The main thing that navies require is ‘Reach and Sustenance’. These are two very important principles on which any Navy operates. The agreements including foundational agreements, have helped the Indian Navy in being able to achieve this ‘Reach and Sustenance’, which is very important for us, the Navy Chief said.

The Navy’s Maritime Capability Perspective Plan (MCPP) focusing on acquisition of capability to protect  national interests in the maritime domain is expected to undergo some changes   with the Department of Military Affairs (DMA) coming in, who are looking into the joint aspects. There is now the Integrated Capability Development Plan (ICDP).

In keeping with Navy’s  30-year submarine programme, the Project-75 is now moving on track.
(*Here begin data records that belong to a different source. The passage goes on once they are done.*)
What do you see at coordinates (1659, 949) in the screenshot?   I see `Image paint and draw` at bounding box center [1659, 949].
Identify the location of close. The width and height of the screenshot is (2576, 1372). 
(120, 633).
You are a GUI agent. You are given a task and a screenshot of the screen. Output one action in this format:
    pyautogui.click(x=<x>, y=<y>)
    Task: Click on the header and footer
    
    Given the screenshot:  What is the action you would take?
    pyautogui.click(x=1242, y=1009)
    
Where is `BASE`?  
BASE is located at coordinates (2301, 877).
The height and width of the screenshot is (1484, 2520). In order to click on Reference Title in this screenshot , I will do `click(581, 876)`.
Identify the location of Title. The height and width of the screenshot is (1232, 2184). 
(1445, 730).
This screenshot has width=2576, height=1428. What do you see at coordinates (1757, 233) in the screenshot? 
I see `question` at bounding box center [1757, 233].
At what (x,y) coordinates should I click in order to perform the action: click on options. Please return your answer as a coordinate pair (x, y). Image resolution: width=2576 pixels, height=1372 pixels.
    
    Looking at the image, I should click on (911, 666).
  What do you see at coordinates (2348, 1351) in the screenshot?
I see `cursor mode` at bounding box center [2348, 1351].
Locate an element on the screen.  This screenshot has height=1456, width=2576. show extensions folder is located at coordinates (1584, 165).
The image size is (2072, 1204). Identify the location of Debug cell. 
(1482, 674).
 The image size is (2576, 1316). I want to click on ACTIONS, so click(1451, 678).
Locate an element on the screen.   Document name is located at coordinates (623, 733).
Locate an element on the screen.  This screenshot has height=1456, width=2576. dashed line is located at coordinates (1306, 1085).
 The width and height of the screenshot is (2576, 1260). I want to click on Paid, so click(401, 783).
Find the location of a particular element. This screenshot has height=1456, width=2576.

The submarine arm of the Indian Navy got a boost as it will be commissioning the fourth Scorpene submarine Vela by month-end. And thereafter, in short succession, the fifth and sixth Scorpenes will join. They bring with them quite a good capability, a modern submarine with good armament. Meanwhile, the SSKs – 209s (German HDWs) and EKMs (Russian Kilo) are being put through the Medium Refit Life Certification (MRLC) process which will give them an additional life of 10 to 15 years.

This becomes imperative considering the speed with which PLA Navy is building its submarine fleet which according to available information stands at 66 and China has three fleets of submarine – North Sea Fleet, East Sea Fleet and South Sea Fleet.

Another area of focus of the Indian Navy is the unmanned area for which a road map was unveiled recently. In keeping with this plan, there will be a transition phase where it will first shift from manned to optimally manned, then a manned-unmanned hybrid kind of concept and then in certain disciplines, will move to fully unmanned.

The Navy Chief said, “This unmanned is very intimately wedded to the Indian Navy’s concept of operations and most importantly, we have looked at how we balance this fleet of manned and unmanned, including manned unmanned teaming. Thereafter, we also looked at what are the Technology Readiness Levels (TRL) because it’s not just the platform, but unmanned systems will have to be part of the entire philosophy of operations.”